TEXT SEGMENT:
--- Start ---

As a result of the arbitrary Partition of India, approximately two crore people were uprooted, nearly
ten lakh were killed or rendered disabled, and nearly one lakh women were raped or forced to
convert religion. Although the official figures stated only numbers, there was hardly any
documentation of real human stories or their appalling experiences. The artistic selves of
contemporary writers of that time seemed to overcome their initial reticence, which inspired them
to produce some of the finest psychological documentation of the Partition. Thus, a branch of
literature emerged to serve as a testimony to the horrific experiences of the victims, their ordeals,
and their longing for their lost homes.

Apart from the reports of families being divided, homes being destroyed, crops being left to rot, one
of the most brutal aspects of the Partition was the widespread sexual savagery – women were
abducted and raped by men of not only the ‘other’ religion but indeed sometimes by men of their
own religion as well. Thus, many women after the partition decided to remain within the zone of
silence in order to shield themselves from being questioned about their survival story. Such
experiences frame Prativa Basu’s “The Marooned”.

“The Marooned” helps to recreate the texture of life in the refugee camps and the picture of the
contemporary established society by national governments to deal with the huge influx of migrants.
Basu vividly captures the difficulties of providing infrastructure, relief, and eventually rehabilitation
in the camps, as local officials sought to encourage families and women to support themselves by
finding employment or starting small enterprises. Basu’s story exposes how the political chaos of
partition made women universally vulnerable to men with predatory and exploitative instincts.

Ritu Menon and Kamla Bhasin in Borders and Boundaries: Women in India’s Partition (1998)
observed that a woman’s body during the partition crisis was treated as a sight where one ethnic
group tried to prove its religious supremacy. As a result, the middle-aged widow, Bindubashini,
without any patriarch, along with her widowed daughter in law, Uttara and her two young
granddaughters, Mrinalini and Bulu, are compelled to leave their ancestral land and take abode in
the Muslim dominated Bangladesh and migrate to India. Yet, they fall easy prey to rapacious men of
their own “trusted” community.

The title of Basu’s story, ‘The Marooned’ or ‘Dukulhara’ brings out their homelessness on both sides
of the border, having to abruptly abandon their original homeland and having no safe shelter in their
new place of refuge. The throes of migration have been meticulously scripted by Basu as she depicts
– “Across the vast fields the government had arranged for two ropes to be stretched from one end
to the other, serving as passage. Thousands of people entered the narrow passage.” (Basu, 2011, p.
161)

--- End ---

(Stored items from a collection)

--- Start ---

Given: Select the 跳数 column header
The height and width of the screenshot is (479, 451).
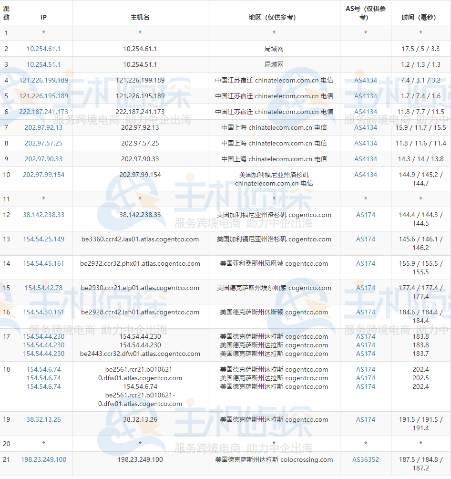Looking at the screenshot, I should (x=6, y=13).
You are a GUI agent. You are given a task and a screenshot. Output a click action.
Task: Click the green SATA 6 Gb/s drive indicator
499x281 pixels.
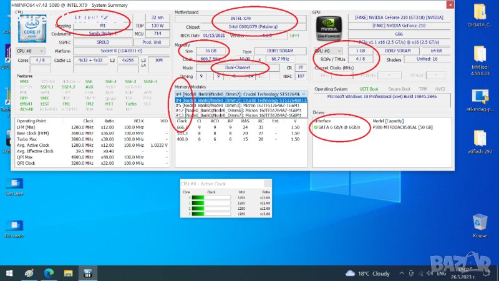click(x=316, y=127)
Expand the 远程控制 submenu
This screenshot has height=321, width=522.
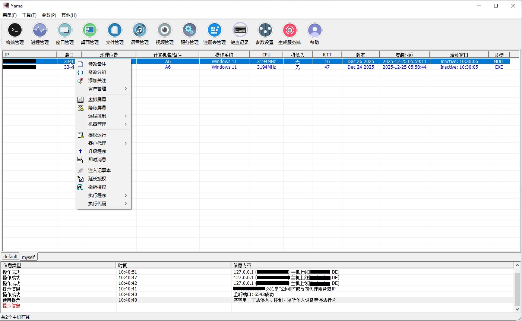97,116
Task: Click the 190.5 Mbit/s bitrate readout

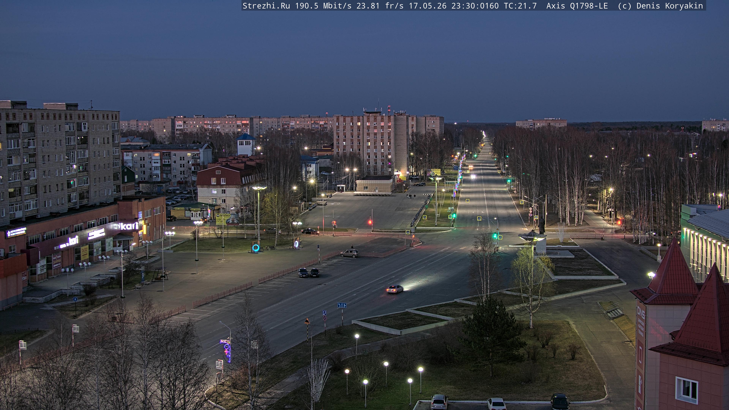Action: click(323, 6)
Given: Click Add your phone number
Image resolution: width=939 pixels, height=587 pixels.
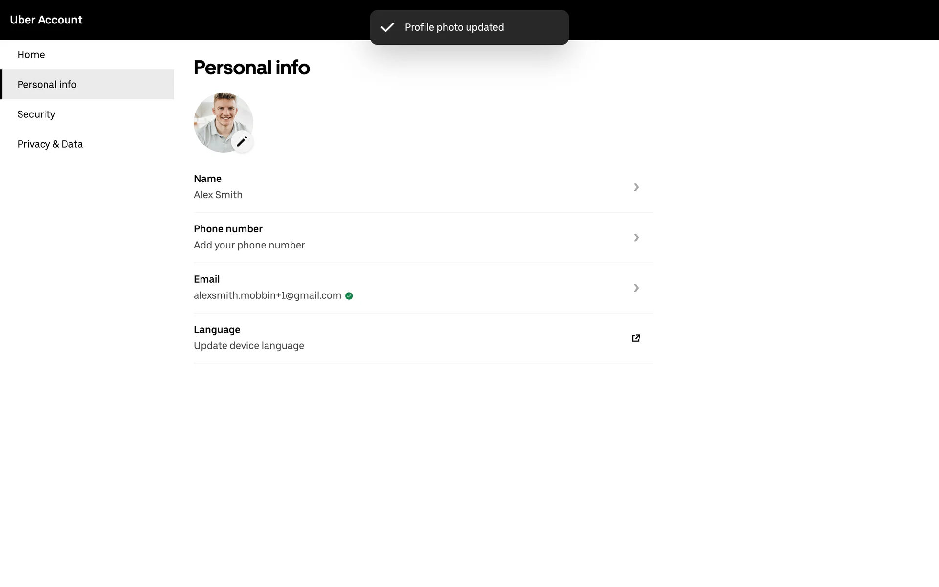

--- End ---

WHAT IS NEEDED: Pick up the passage on Partition and Prativa Basu's "The Marooned" after its final quotation and carry its discussion forward.

FINAL RESULT:
Wild instincts are unleashed amongst the faceless crowd so that some “Clawed at the female bodies
in the crowd, some picked pockets, taking away the meagre cash one carried for the road.” (Basu, p.
161) Though Bindubashini’s family wears as many ornaments as they can, “carry the minimum
possible cash and gold”, they lose “almost everything” before crossing the border (p. 160). After two
days of incessant walking, they reach Hindustan, and come to a huge mango orchard where the
“tired starving bodies of men and women” slump to the ground “like logs of woods.” (p. 163) Forty-
eight children from 12 families hurdle their mothers in the cold. While Bindubashini’s younger
granddaughter, Bulu, starts suffering from high fever, a “rough, harsh, masculine hand” (p. 163) tries
to pull Bulu away to abuse or molest her. A terrified Uttara clasped her daughter. However, sadly
enough, Bulu succumbs to fever.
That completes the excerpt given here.